『だからこそ、決めたことがある。』
あの人の気持ちは俺にはない。前からすでに気付いていたんだろう。
俺は過去から逃げ続けていたんだ。ただそれだけなんだと思う。
こう思うのは、結局・・・身勝手だけど。
あの人いたから変わることができた。
そのことを何よりも感謝しているけど、
それ以上にあの人に惹かれている俺がいる。
遅すぎるくらいだった。それが何よりも辛い。
何故最初にそうできなかったのか。と、思う。
「あの時はできなかった。

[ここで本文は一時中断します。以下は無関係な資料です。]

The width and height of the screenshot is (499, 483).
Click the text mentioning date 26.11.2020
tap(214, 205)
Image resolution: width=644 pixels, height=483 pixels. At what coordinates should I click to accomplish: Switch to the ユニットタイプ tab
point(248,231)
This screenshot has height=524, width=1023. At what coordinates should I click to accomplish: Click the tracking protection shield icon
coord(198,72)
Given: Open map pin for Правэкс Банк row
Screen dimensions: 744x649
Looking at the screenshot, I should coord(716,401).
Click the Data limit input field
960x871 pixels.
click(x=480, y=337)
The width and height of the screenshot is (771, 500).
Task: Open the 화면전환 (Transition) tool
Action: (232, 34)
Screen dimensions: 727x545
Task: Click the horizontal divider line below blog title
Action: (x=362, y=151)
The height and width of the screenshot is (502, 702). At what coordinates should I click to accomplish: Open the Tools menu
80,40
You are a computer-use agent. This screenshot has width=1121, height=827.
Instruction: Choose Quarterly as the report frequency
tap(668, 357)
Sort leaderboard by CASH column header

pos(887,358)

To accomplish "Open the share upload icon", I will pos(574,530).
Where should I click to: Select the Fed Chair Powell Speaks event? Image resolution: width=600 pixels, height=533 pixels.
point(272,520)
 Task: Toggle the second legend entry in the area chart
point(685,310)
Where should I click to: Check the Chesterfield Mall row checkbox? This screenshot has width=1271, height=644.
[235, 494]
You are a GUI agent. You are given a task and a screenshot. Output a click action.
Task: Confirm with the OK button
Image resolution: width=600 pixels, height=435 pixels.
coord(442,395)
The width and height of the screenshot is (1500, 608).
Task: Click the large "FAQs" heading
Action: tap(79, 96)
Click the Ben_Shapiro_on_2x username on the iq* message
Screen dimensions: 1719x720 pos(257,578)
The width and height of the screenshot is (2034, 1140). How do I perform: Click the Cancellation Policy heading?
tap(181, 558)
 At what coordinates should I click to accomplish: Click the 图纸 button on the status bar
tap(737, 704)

」
それが残酷にも現実として残る。
あの人は「友達としか見れない」と言った。
きっと、それはあの人なりの優しさなんだろう。
友達としてでさえ、いたくはないはずだから。
だからこそ、俺は一つだけ決めたことがある。
今すぐでもなく・・・。
友達として接するわけでもなく。
「ただ、あの人の気持ちをもう一度動かそうと思う。」
人の気持ちをまた振り向かせるのは、何よりも難しいこと。
それを過去の辛い記憶から何よりも深く知っていても。
無意味かもしれない。時間の無駄かもしれない。
それでも・・・。
「あの人は生きているから。」
だから、今・・・俺自身が一番辛い道を選ぼうと思う。
人にとってはそうじゃないかもしれないし、馬鹿馬鹿しいと思う。
きっと、動かない。そう知っていても。
「どうしようもなく俺は弱い」彼女の言葉に重ねてみる。
「あたしは弱いの」 今なら彼女が言った言葉が痛いほどにわかる。
それでも、あの人に、そう思われたまま終わるのは耐えられないし、
自分の今の気持ちに嘘はないから。
あの人をもう一度振り向かせる。そう誓う。